Legislation nicknamed as "The Empty Oceans Act"—because it threatens protections for marine species—is the first attempt by Congress to update this nation's most important oceans law, the Magnuson-Stevens Fishery Conservation and Management Act.
Created in 1976, the law regulates commercial and recreational salt water fisheries in ocean waters controlled by the United States (3–200 miles offshore). The law has dual purposes, to promote the fishing industry in U.S. territorial waters and to conserve fishery resources. These dual goals make this law tricky to enforce, though the conservation side of the equation has gained strength since the act was updated in 2006.
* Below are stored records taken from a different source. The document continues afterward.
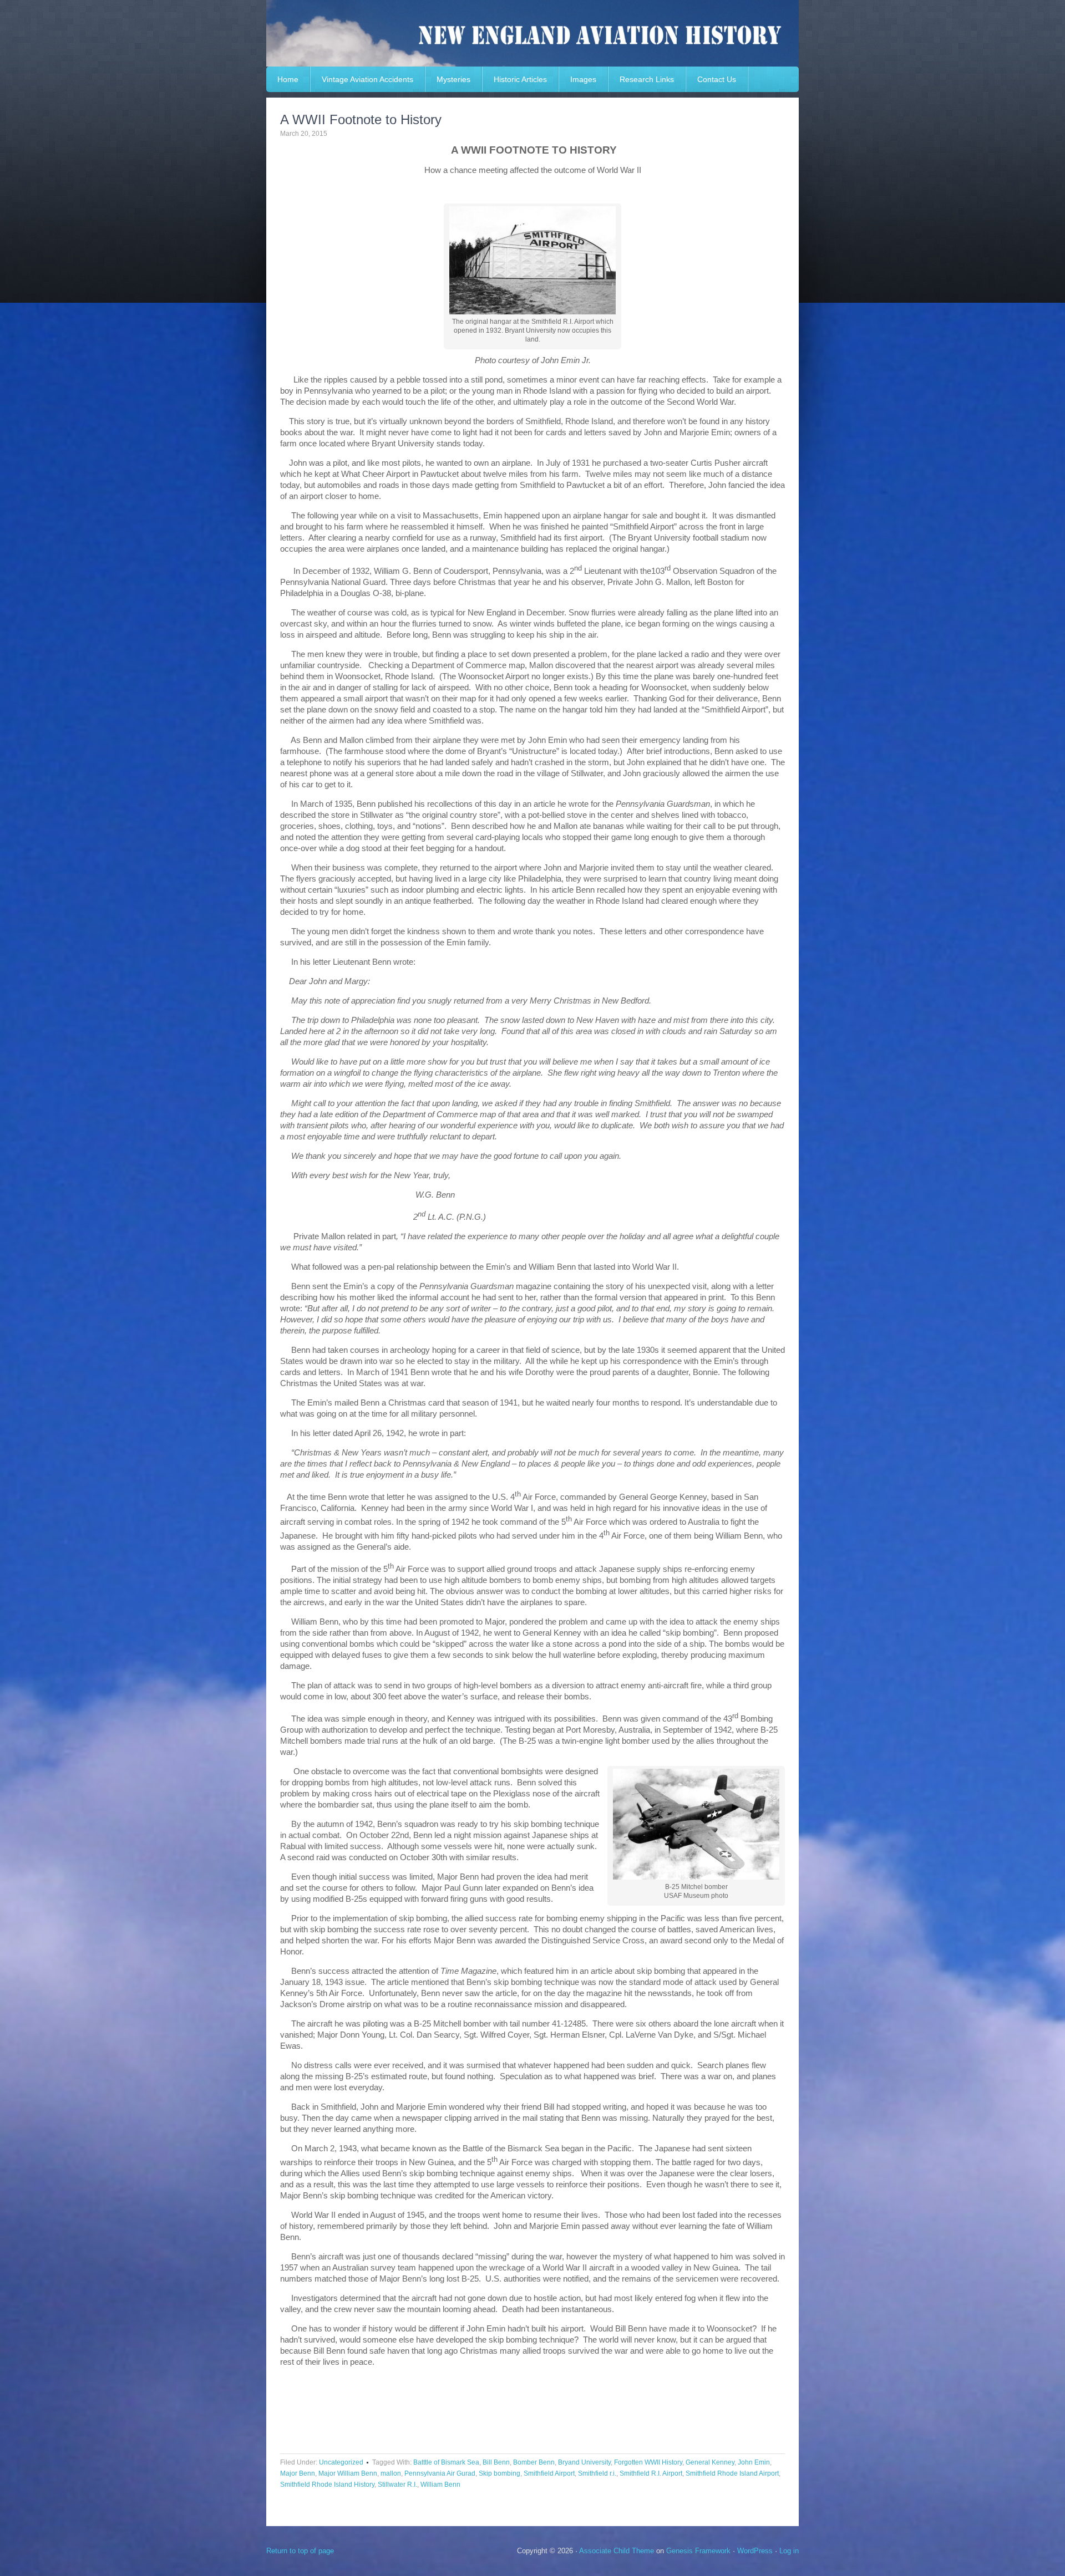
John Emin (754, 2462)
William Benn (440, 2484)
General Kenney (710, 2462)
For the most part, conservation organizations believe the law works, when fully enforced, and does not require a major overhaul.
Industry groups, however, seek to rewrite the law in a way that offers more “flexibility” (read: less enforceability.) One proposal would allow regional fishery management councils to set their own timelines for rebuilding stocks, while considering the economic impact on fishing communities in their region. As a result, short term commerce gain would trump conservation, exactly the old system that led to depleted fish stocks and the need for the Act in the first place.
The first crack at reauthorization came from the House Natural Resources Committee, which passed H.R. 4742 on May 29, 2014. This bill was introduced by Chairman Doc Hastings (R-Wash.) The “Empty Oceans Act” (as it has come to be known) passed out of committee on a mostly party-line vote 24-17. The bill is expected to be voted on by the full House soon.
Ocean conservation groups objected to the fact that H.R. 4842 is taking aim at the very measures contained in the MSA that have led to the success we have seen in restoring our fisheries—deadlines for rebuilding overfished stocks, and science-based annual catch limits. Like most of the bills passed out of Chairman Hasting’s committee, the “Empty Oceans Act” would also runs roughshod over the Endangered Species Act, the National Environmental Policy Act, the National Marine Sanctuaries Act and the Antiquities Act.
As the reauthorization debate moves forward, ocean groups will point that conservation must be part of the discussion. With advancing science, we know much more about the ocean that we did in 1976. For example:
- Some fishing practices, like bottom trawling, destroy ocean habitat. While they may be profitable in the short term, the practice is horribly destructive for fish habitat.
- Protecting areas where fish reproduce can help provide a sustainable fish harvest for future generations. Federal agencies must minimize activities that damage essential fish habitat.
- We must manage our ocean to balance any potential economic impacts on fishermen with the goal of creating a sustainable fishery.
- Fishery managers should focus on protecting the overall health of marine ecosystems.
The House will soon vote on the Hastings bill. Meanwhile Senators Mark Begich (D-AK) and Marco Rubio (R-FL) are expected to introduce their own reauthorization bill sometime this summer.